Si la musique est « vibration même du monde », si Mana (1935), pour piano, est « manifestation sonore en relation directe avec le système cosmique universel », si le langage de Jolivet se construit autour d'une « atonalité naturelle », et si la forme est toujours au service du « chant de l'homme », l'inspiration naît ici d'une « rude âpreté qui n'exclu pas la tendresse », pour citer Arthur Honegger, d'une synthèse du clair et de l'obscur, de l'incantation domestiquée et du lyrisme académique, d'une tradition modale et d'une convention humaniste.
Après l'originalité des timbres combinés de la Sonatine pour flûte et clarinette (1961), et avant le sombre et le pathétique des dernières œuvres pour instrument seul, la Sonatine pour hautbois et basson mène au simple dépouillement, à la subjectivité d'un poète et musicien qui « fait table rase des coquetteries ad usum delphini », pour citer encore Arthur Honegger. Divisée en trois mouvement, la Sonatine présente successivement une Ouverture, un Récitatif et un Ostinato.

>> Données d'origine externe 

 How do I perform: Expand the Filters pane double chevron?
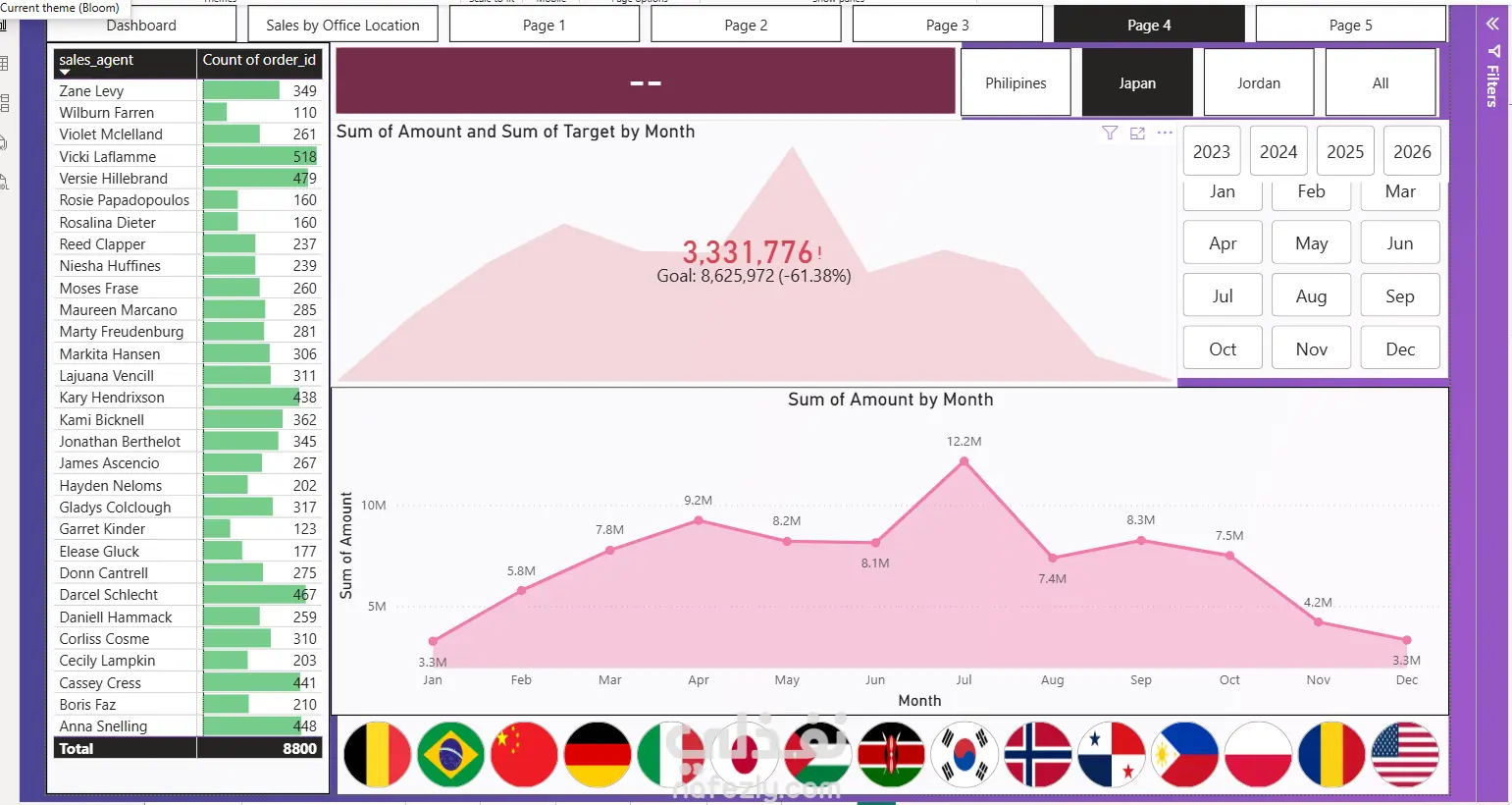pos(1492,24)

Après une introduction au cours de laquelle les deux instruments dialoguent à l'octave, l'ouverture développe une brève ligne du hautbois qui conduit à une polyphonie de notes polaires explicites. Une respiration, puis le hautbois et le basson transposent et varient l'incise initiale, tout en préservant son fugitif balancement. Le trille du basson aboutit à une réexposition de la polyphonie naissante et de ses rythmes caractéristiques. Enfin, seul le hautbois présente la ligne introductive dans sa « tonalité » originale, avant une ultime variation des éléments polyphoniques sans cesse dénaturés et évasés par la précipitation de l'unité rythmique.
Hautbois et basson alternent dans le récitatif des lignes mélodiques librement composées, aux rythmes quasi improvisés, et notes polaires, obsédantes jusque dans leur ornementation. Jolivet retrouve ici l'inspiration incantatoire, à laquelle n'est pas étrangère l'intervalle conclusif de septième, des partitions précédant sa mobilisation.

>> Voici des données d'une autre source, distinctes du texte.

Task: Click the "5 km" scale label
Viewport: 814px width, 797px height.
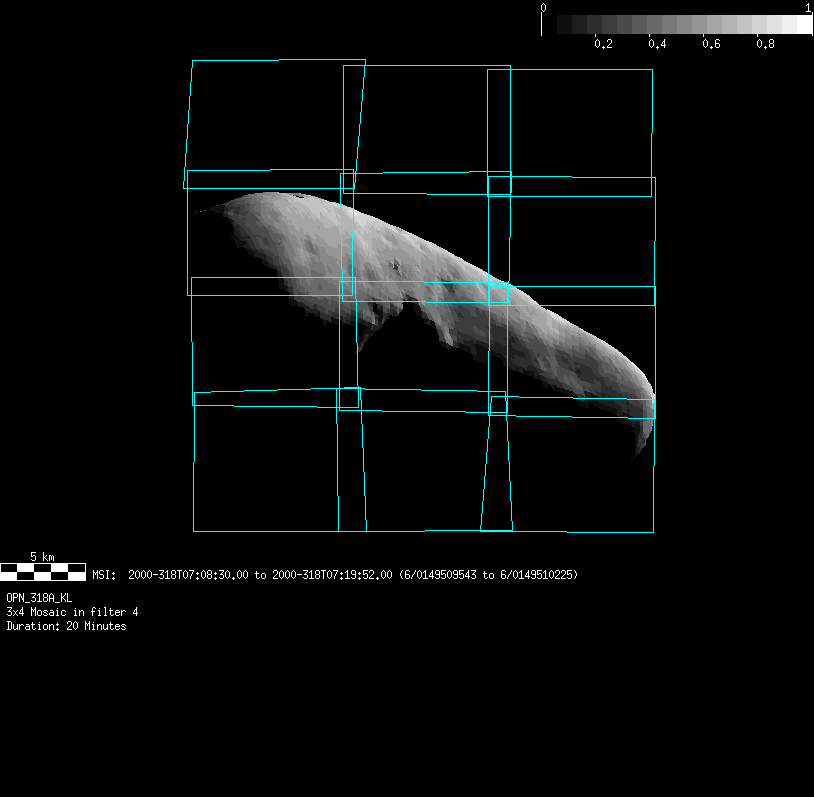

Enfin, le néoclassicisme scolastique de l'ostinato reprend les techniques d'écriture définies par Jolivet dès ses premières œuvres : « …pour pivot des notes, des accords, des groupes sonores, des rythmes clefs autour desquels la masse mouvante de la musique s'organise et s'épanouit ; des formes renouvelées où le développement prend une place prépondérante, développement élargi, par opposition, commandant aussi bien la mélodie que l'harmonie, que les groupes rythmiques ou que même les masses sonores, écriture instrumentale elle aussi renouveler… »
Laurent Feneyrou.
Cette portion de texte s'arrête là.